━━━━━ Extract ━━━━━
In model-based clustering, this is made explicit through assumptions about the form of \(p(\textbf{X})\), the joint distribution of the variables. An important side effect of its probabilistic formulation is that observations no longer belong to just one cluster. They have a non-zero probability to belong to any cluster, a property referred to as soft clustering. An advantage of this approach lies in the possibility to assign a measure of uncertainty to cluster assignments.
A common assumption is that the distribution of \(\textbf{X}\) follows a finite mixture model (FMM), that is, it comprises a finite number \(k\) of component distributions.
In general, a finite mixture distribution is a weighted sum of \(k\) probability distributions where the weights sum to one: \[ p(Y) = \sum_{j=1}^k \pi_j \, p_j(Y) \quad \quad \sum_{j=1}^k \pi_j = 1 \] \(p_j(Y)\) is called the \(j\)th component of the mixture and \(\pi_j\) is the \(j\)th mixing probability, also referred to as the \(j\)th mixture weight. The finite mixture is called homogeneous when the \(p_j(Y)\) are of the same family, and heterogeneous when they are from different distributional families. An important example of a heterogeneous mixture, discussed in Section 10.6, is a zero-inflated model for counts, a two-component mixture of a constant distribution and a classical distribution for counts such as the Poisson or Negative Binomial.
The class of finite mixture models (FMM) is very broad and the models can get quite complicated. For example, each \(p_j(Y)\) could be a generalized linear model and its mean can depend on inputs and parameters. The mixing probabilities can also be modeled as functions of inputs and parameters using logistic (2-component models) or multinomial model types.
━━━━━
### [Instructions]
1. From the passage on finite mixture models, return the text starting with "In model-based clustering, this" and going on through "of component distributions.".
2. In the passage on finite mixture models, when is a finite mixture called heterogeneous?
3. Write what comes next in the passage on finite mixture models, picking up after its final sentence.
━━━━━ Data excerpt ━━━━━
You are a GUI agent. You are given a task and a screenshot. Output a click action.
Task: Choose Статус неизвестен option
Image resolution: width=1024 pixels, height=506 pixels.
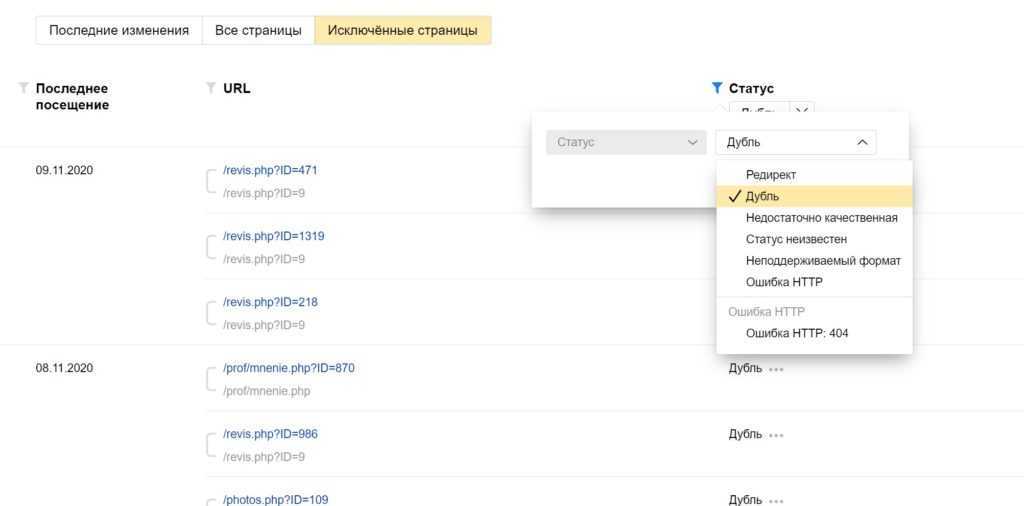pos(796,239)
━━━━━
### [Answers given]
1.
In model-based clustering, this is made explicit through assumptions about the form of \(p(\textbf{X})\), the joint distribution of the variables. An important side effect of its probabilistic formulation is that observations no longer belong to just one cluster. They have a non-zero probability to belong to any cluster, a property referred to as soft clustering. An advantage of this approach lies in the possibility to assign a measure of uncertainty to cluster assignments.
A common assumption is that the distribution of \(\textbf{X}\) follows a finite mixture model (FMM), that is, it comprises a finite number \(k\) of component distributions.

2. When its components are from different distributional families.

3.
How do mixtures of distributions come about? An intuitive motivation is through a latent variable process. A discrete random variable \(S\) takes on states \(j=1,\cdots,k\) with probabilities \(\pi_j\). It is called a latent variable because we cannot observe it directly. We only observe its influence on the distribution of \(Y\), the variable we are interested in, and that depends on \(S\). This dependence results in a different conditional distribution of \(Y\) for each of the possible states of \(S\), \(p(Y| S=j)\). We can then derive the marginal distribution of \(Y\), the distribution we are interested in, by integrating out (summing over) \(S\) in the joint distribution
\[\begin{align*} p(Y) &= \sum_{j=1}^k \Pr(Y, S=j) \\ &= \sum_{j=1}^k \Pr(S=j) \, p(Y|S=j) = \sum_{j=1}^k \pi_j \, p_j(Y) \end{align*}\]
This is the same as computing the weighted sum over the conditional distributions–the finite mixture formulation. We cannot observe \(S\) directly, it exerts its influence on \(Y\) through the likelihood of its states (\(\pi_j\)) and the conditional distributions of \(Y|S=j\).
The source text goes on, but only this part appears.